Wednesday, September 11, 2013

Reflections on 9/11


As was my custom, I woke up late, grabbed a hurried coffee and rushed off to class only to find that my prof was sick and had cancelled the early class. I was both mad and happy. Mad because I had to get up and get ready for nothing, but happy because I got to head back to bed.

I laid down and was just about back to sleep when an abrupt knock at the door woke me out of my slumber. As the Resident Assistant at Liberty University, a guy on my hall turned to me for counsel on what he saw on the TV.

"A plane hit the WTC!!"

I was like "not a chance, you had to have  bad dream!"

"No come and see!"

We rushed to the end of the hall where he had his TV tuned in to the News that was keeping a live feed on the tower. We sat there in utter disbelief as we saw the second plane hit.

It was surreal.  America under attack?! Unbelievable and yet undeniable. That’s where I was on September 11, 2001.

I remember the unity and patriotism that followed. I remember the images of the buildings collapsing, the heroic NYPD and NYFD rushing toward the falling buildings. The stories of rescue and loss are as vivid today as they were 12 years ago.

In that time, America had remembered how to put politics aside, how to come together on what we had in common, and unite. This event has forever changed the culture of America. We who once felt invincible and invulnerable were faced with fear. Nothing can be more unsettling then the awareness of fragility.

Prosperity and safety is a distraction from the reality of evil. We hold fast to our finances, our jobs, our cities and look to them for meaning. We become dulled to the inner most cry of our heart that we are in desperate need of more. God “has put eternity into man's heart” and we fill that void with our own wisdom, wealth and thoughts of safety.  But what happens when our false foundation is shaken? Where do we turn?



One of the most profound images that is still burned into my mind is the cross among the rubble of the WTC. In the midst of chaos, destruction and uncertainty was a stark reminder of hope! This life is not the end, just the beginning. God had made provisions for us long before the foundations of this temporary world was established.

Throughout history, as calamity upon calamity happened, God always gave a sign that He was there and He was in control. Turn to Him and find your hope, not just immediately but for all eternity.
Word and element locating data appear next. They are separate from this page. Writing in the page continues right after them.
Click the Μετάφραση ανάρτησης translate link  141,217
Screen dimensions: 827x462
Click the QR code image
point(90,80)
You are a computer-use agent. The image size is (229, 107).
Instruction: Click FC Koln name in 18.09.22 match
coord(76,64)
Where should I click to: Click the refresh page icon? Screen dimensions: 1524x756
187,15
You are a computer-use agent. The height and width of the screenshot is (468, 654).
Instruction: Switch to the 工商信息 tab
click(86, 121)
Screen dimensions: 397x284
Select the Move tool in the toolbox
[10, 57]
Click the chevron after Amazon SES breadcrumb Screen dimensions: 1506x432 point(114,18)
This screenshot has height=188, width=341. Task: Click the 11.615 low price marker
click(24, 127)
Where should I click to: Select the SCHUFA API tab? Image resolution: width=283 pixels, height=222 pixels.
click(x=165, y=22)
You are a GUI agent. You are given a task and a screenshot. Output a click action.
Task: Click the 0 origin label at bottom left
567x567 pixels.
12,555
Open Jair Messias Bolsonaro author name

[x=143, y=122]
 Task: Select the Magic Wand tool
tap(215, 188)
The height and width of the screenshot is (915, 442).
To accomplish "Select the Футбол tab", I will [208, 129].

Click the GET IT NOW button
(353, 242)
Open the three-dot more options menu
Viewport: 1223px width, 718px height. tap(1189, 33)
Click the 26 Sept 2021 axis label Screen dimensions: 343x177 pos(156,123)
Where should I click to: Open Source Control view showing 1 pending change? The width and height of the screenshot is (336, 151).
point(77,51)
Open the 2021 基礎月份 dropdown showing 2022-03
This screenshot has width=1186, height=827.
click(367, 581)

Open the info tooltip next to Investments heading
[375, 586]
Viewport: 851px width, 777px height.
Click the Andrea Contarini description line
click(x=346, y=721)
I think of the fall of Adam and Eve where God’s sign was the promise of a descendant who would crush the head of the serpent.

I think of the poison in the wilderness, where the people only had to look at the bronze snake on the pole to be saved.

I think of the conquest of Rome and the Son of God lifted up on the cross! Only three days later to conquer sin and death!

It is this truth that brings hope at the image of the cross amongst the rubble. It is in this imagery, that our broken and desperate lives can be healed because of a resurrected Lord!

To honor those fallen 9/11/2001, don’t turn your hope to America, to wealth, or to safety. Turn to Jesus, trust the one who gave it all that we might live. Allow the image of the cross to draw you into a relationship with a loving God who gives signs of who He is and has revealed Himself in the pages of the Bible. This is where true peace, security and hope come from.

As we say weekly in youth group: “Life with Jesus starts now and lasts forever!”